____ TASK MATERIAL

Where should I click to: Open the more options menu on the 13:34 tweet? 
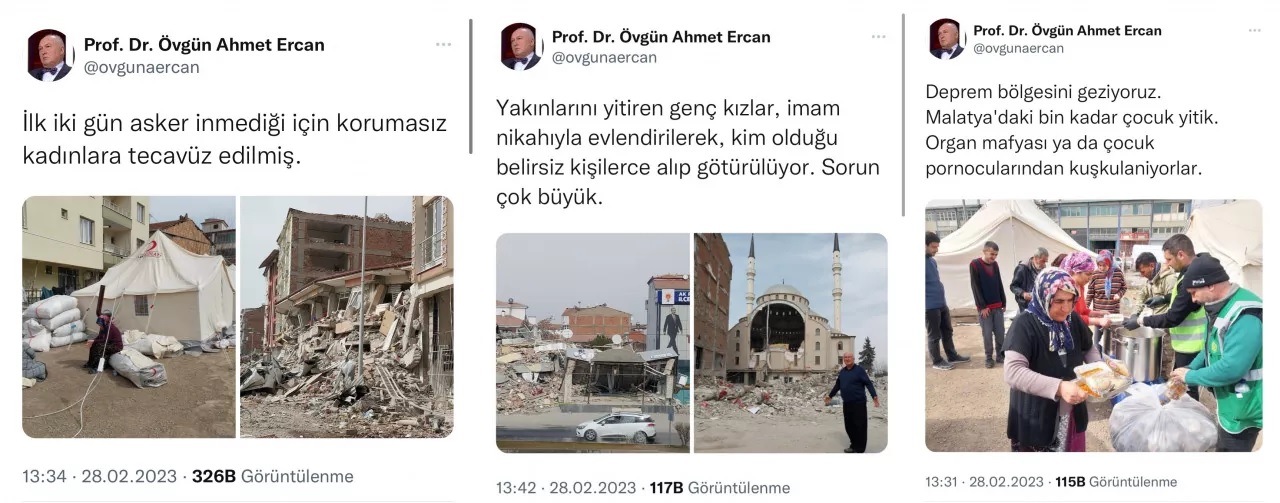[443, 45]
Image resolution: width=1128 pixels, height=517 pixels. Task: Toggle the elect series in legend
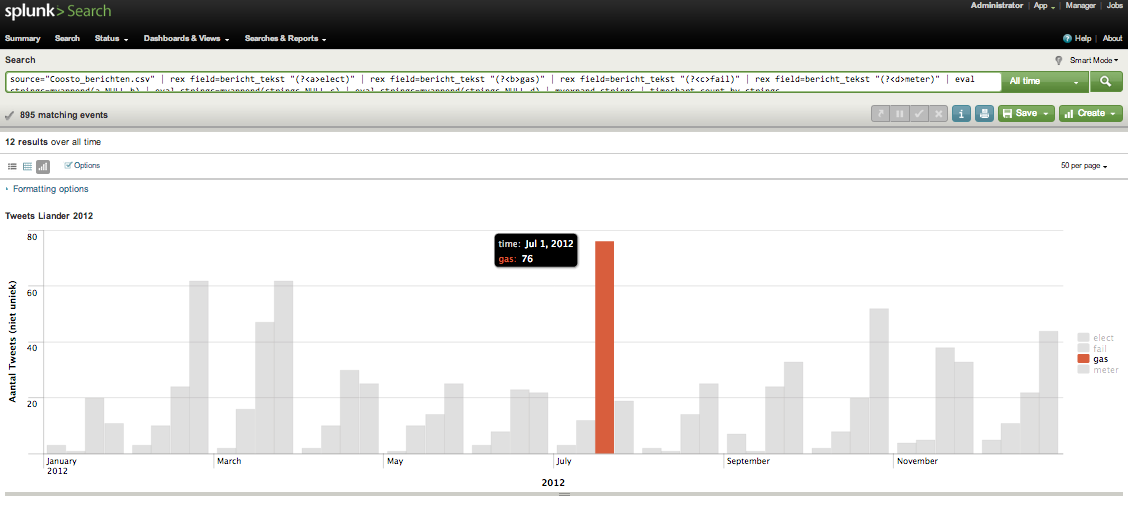coord(1103,338)
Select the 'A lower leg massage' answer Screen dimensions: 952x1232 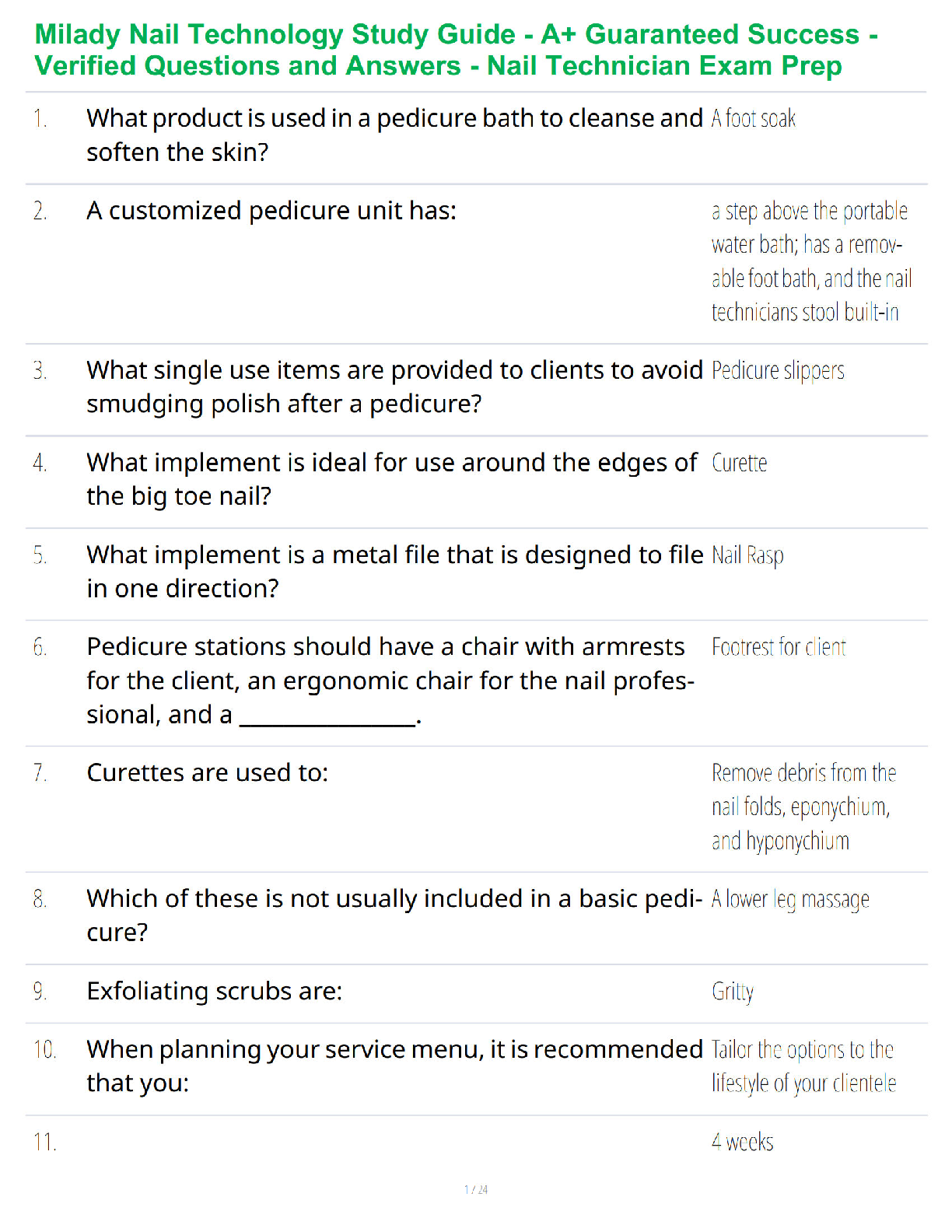(x=790, y=899)
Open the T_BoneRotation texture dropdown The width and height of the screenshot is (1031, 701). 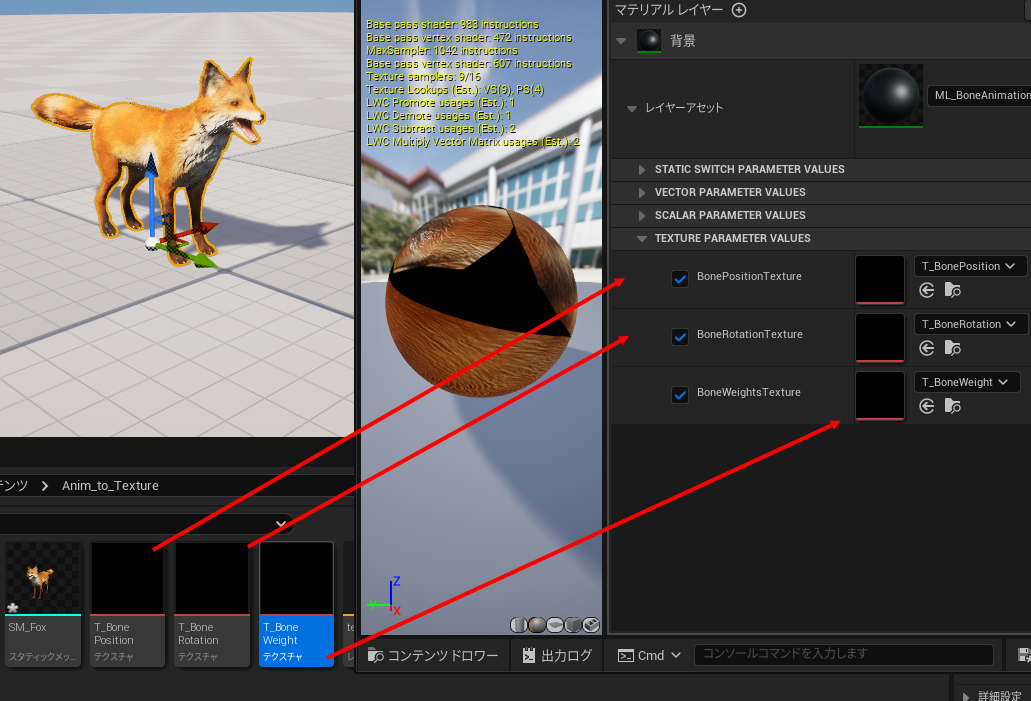(968, 324)
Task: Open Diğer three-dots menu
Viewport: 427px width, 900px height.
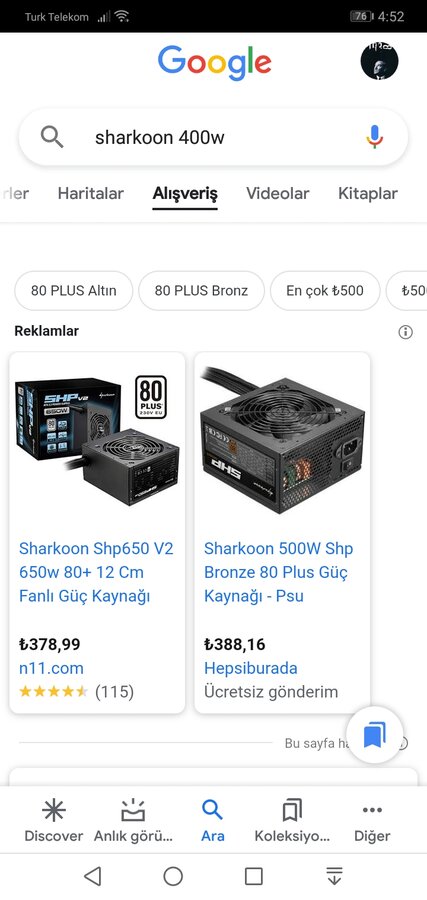Action: [x=372, y=821]
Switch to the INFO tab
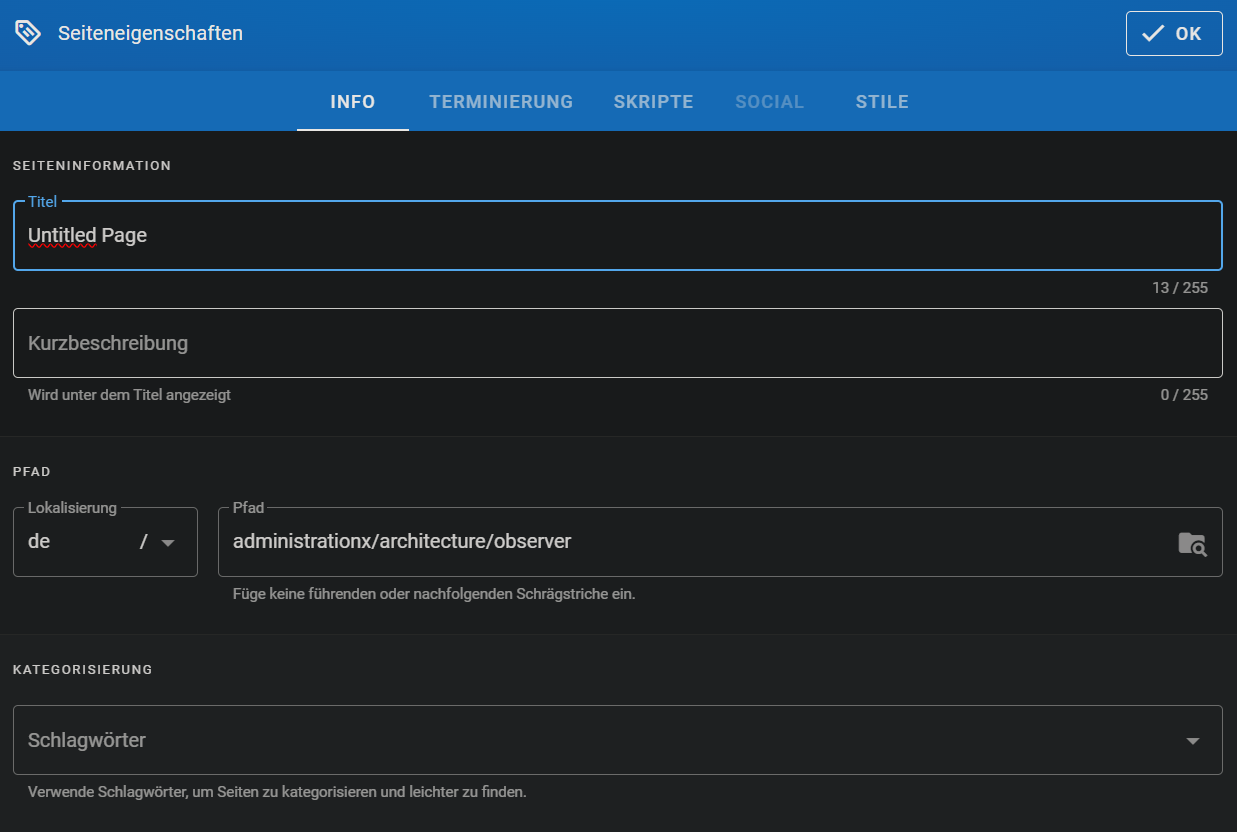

________

THE TASK: In the records above, locate the line with "Task: Open Diğer three-dots menu"; output it and each line after it through the last one, exactly, omitting pictures.

EXERCISE ANSWER:
Task: Open Diğer three-dots menu
Viewport: 427px width, 900px height.
Action: [x=372, y=821]
Switch to the INFO tab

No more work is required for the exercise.